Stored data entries
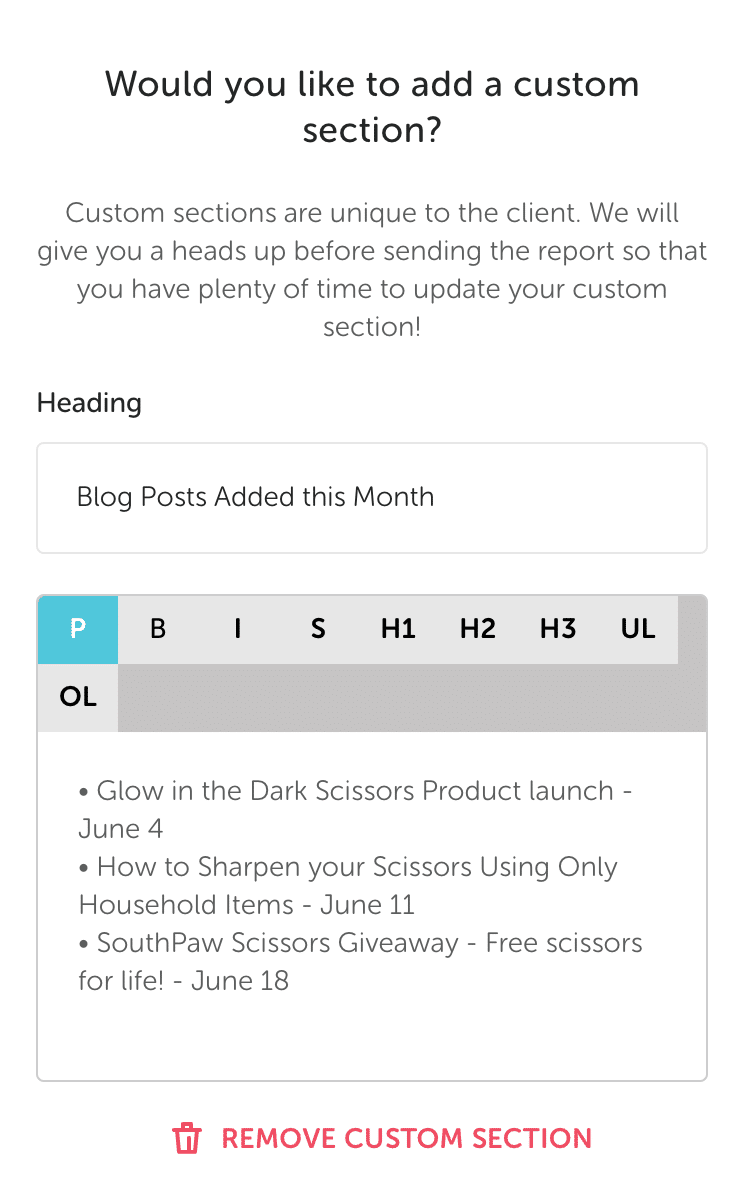Viewport: 750px width, 1196px height.
Task: Apply H2 heading style
Action: 478,630
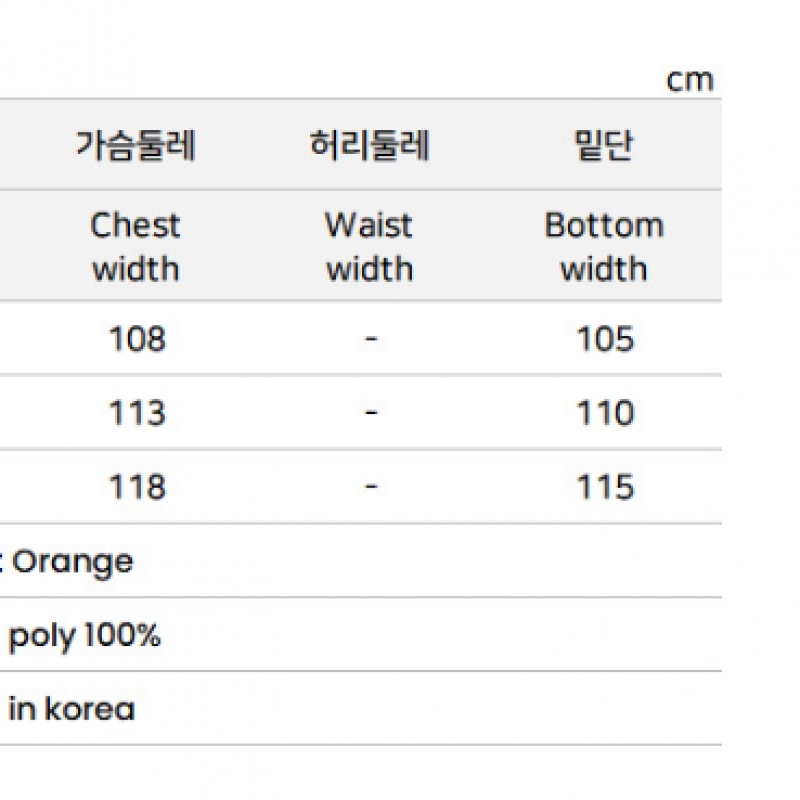Click the Chest width header cell
Image resolution: width=800 pixels, height=800 pixels.
(x=136, y=246)
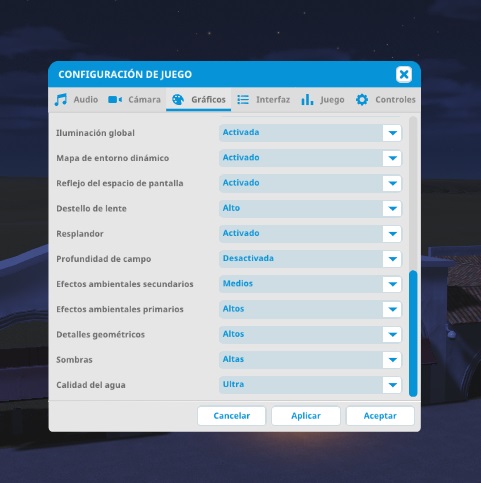Viewport: 481px width, 483px height.
Task: Click the Juego bar chart icon
Action: pos(307,100)
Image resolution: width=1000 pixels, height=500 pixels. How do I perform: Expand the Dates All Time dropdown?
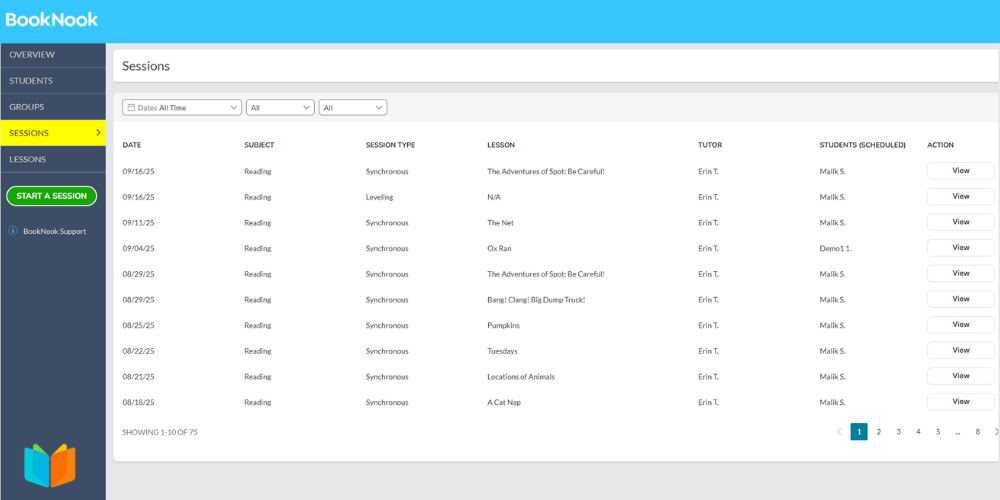(182, 107)
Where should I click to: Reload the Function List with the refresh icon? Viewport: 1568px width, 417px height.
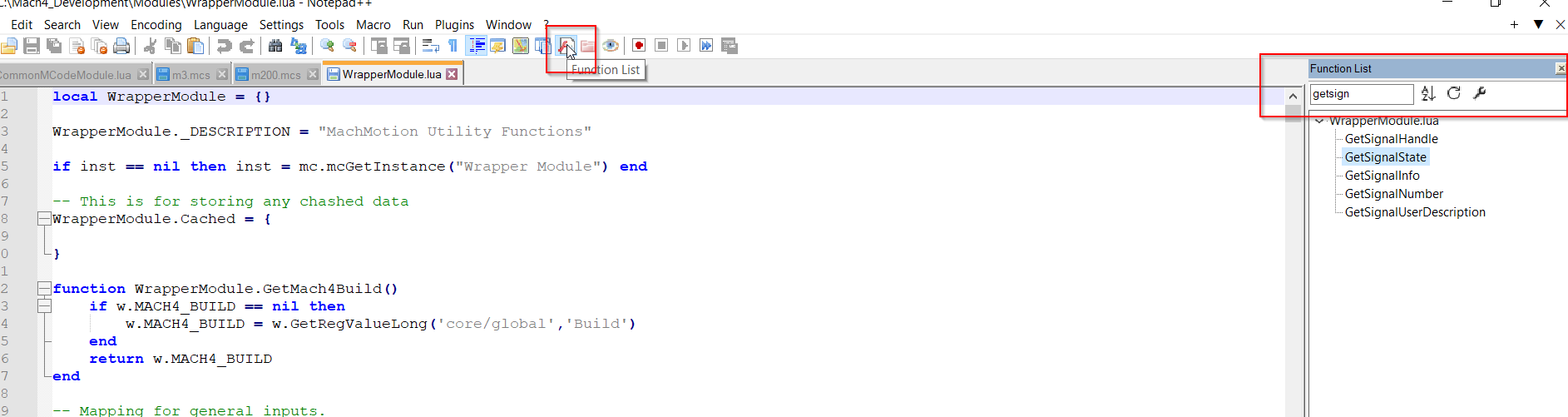[x=1454, y=93]
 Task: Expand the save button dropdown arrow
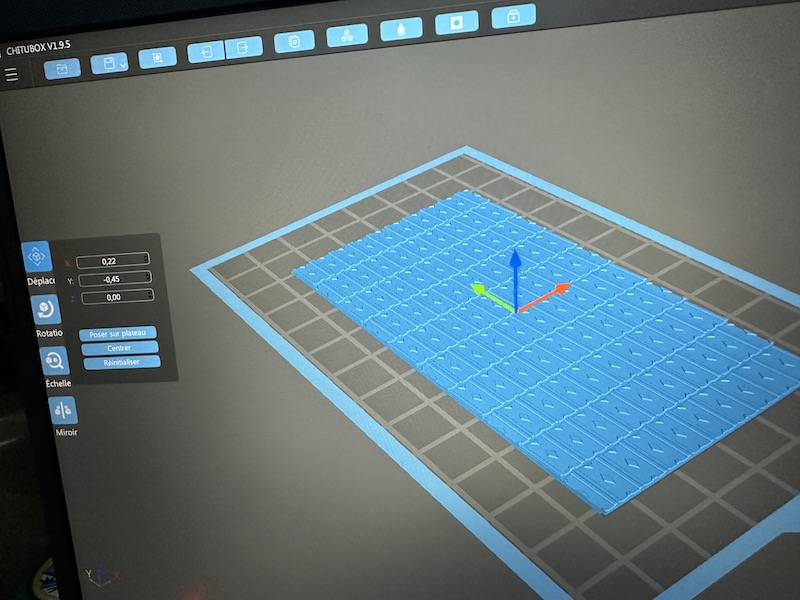(x=122, y=65)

### Task prompt
Only the lines from the one containing "Image resolution: width=1000" through the final line of the records should be retyped, exactly, with every picture omitted.

### Task result
Image resolution: width=1000 pixels, height=500 pixels. How do I perform: Expand the Dates All Time dropdown?
(182, 107)
Where should I click to: Reload the Function List with the refresh icon? Viewport: 1568px width, 417px height.
[x=1454, y=93]
 Task: Expand the save button dropdown arrow
(x=122, y=65)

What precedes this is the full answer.